Clement-Jones family - Person Sheet
Clement-Jones family - Person Sheet
NameSir Charles Philips TREVELYAN 3rd Bt , 4899
Birth1870
Death1958
EducationHarrow and Trinity College Cambridge
MotherCaroline PHILIPS , 4901
Spouses
FatherSir Thomas Hugh BELL 2nd Bt , 4907 (1844-1931)
MotherDame Florence Evelyn Eleanor OLIFFE , 5970 (1851-1930)
ChildrenGeorge Lowthian Trevelyan , 4909 (1906-1996)
 Geoffrey Washington , 4932 (1920-2011)
Notes for Sir Charles Philips TREVELYAN 3rd Bt
Sir Charles Philips Trevelyan, 3rd Baronet PC (28 October 1870 – 24 January 1958), was a British Liberal, and later Labour, politician.

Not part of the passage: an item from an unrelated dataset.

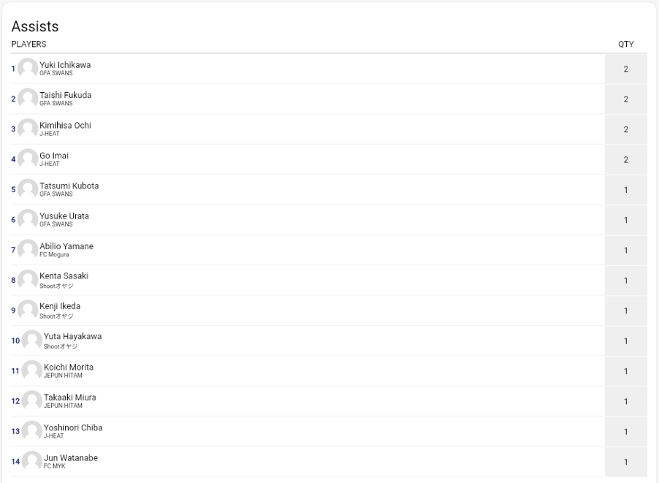Click Go Imai's profile picture
Screen dimensions: 659x483
pos(28,159)
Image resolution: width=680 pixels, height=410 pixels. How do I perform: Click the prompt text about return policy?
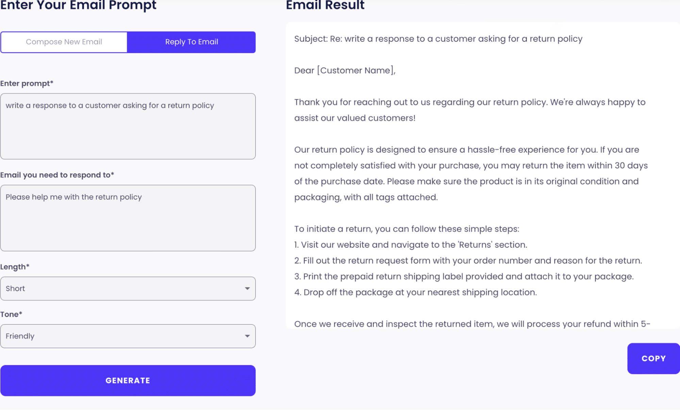click(x=110, y=105)
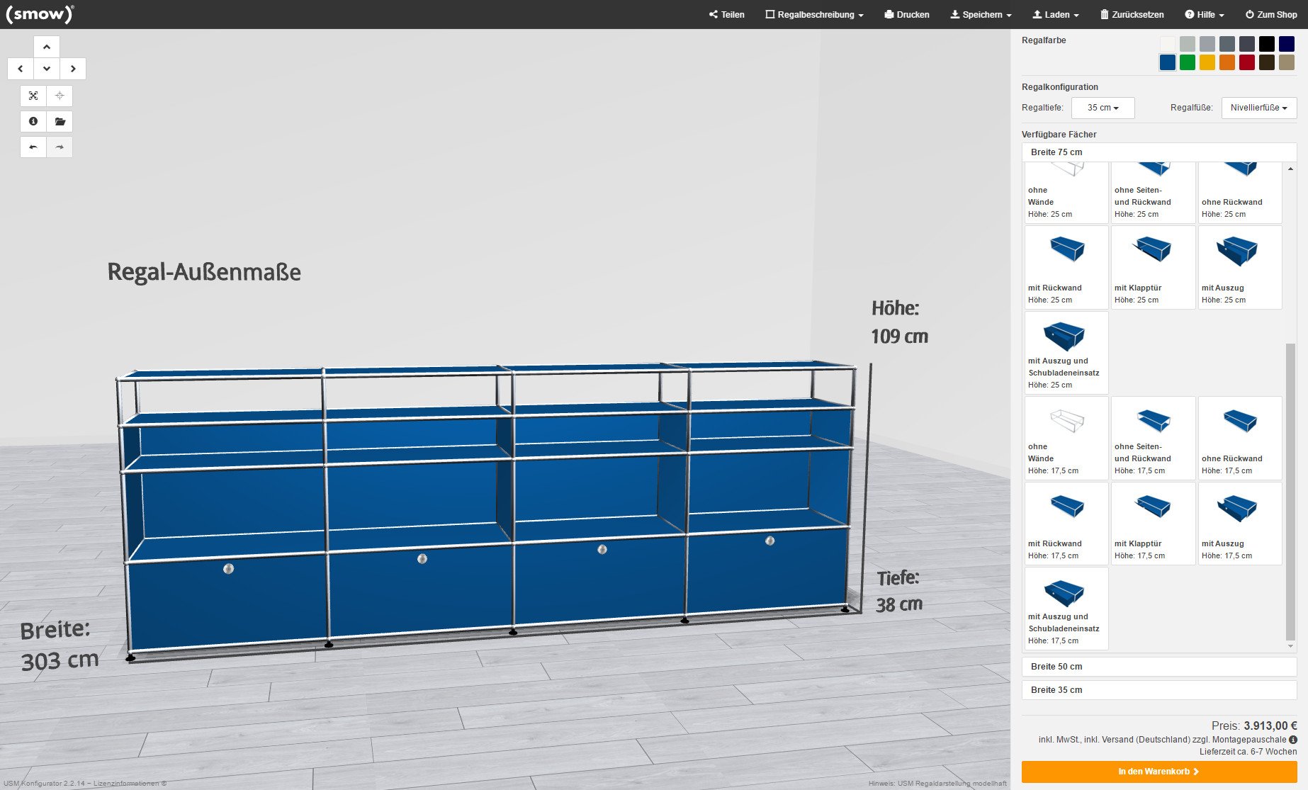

He served as President of the Board of Education in 1924 and between 1929 and 1931 in the first two Labour administrations of Ramsay MacDonald.

Background

Wallington Hall
Born into a liberal aristocratic family (see Trevelyan Baronets of Nettlecombe, 1662), Charles was the eldest son of Sir George Trevelyan, 2nd Baronet, and his wife Caroline, daughter of Robert Needham Philips MP. He was the grandson of Sir Charles Trevelyan, 1st Baronet, the elder brother of R. C. Trevelyan and G. M. Trevelyan and the great-nephew of Lord Macaulay. Family legend traced their ancestry to Sir Trevillian, one of King Arthur's knights, who swam ashore on horseback when Lyonesse sank.

Political career

Trevelyan was elected Liberal Member of Parliament for Elland, Yorkshire, in a by-election in 1899. He served under H. H. Asquith as Parliamentary Secretary to the Board of Education between 1908 and 1914. In the 1918 general election he lost his Elland seat running as an Independent Labour Party (ILP) candidate. At that time, the ILP was part of the Labour Party (it had in fact under its leader, Keir Hardie, been largely been responsible for the creation of the Labour Party).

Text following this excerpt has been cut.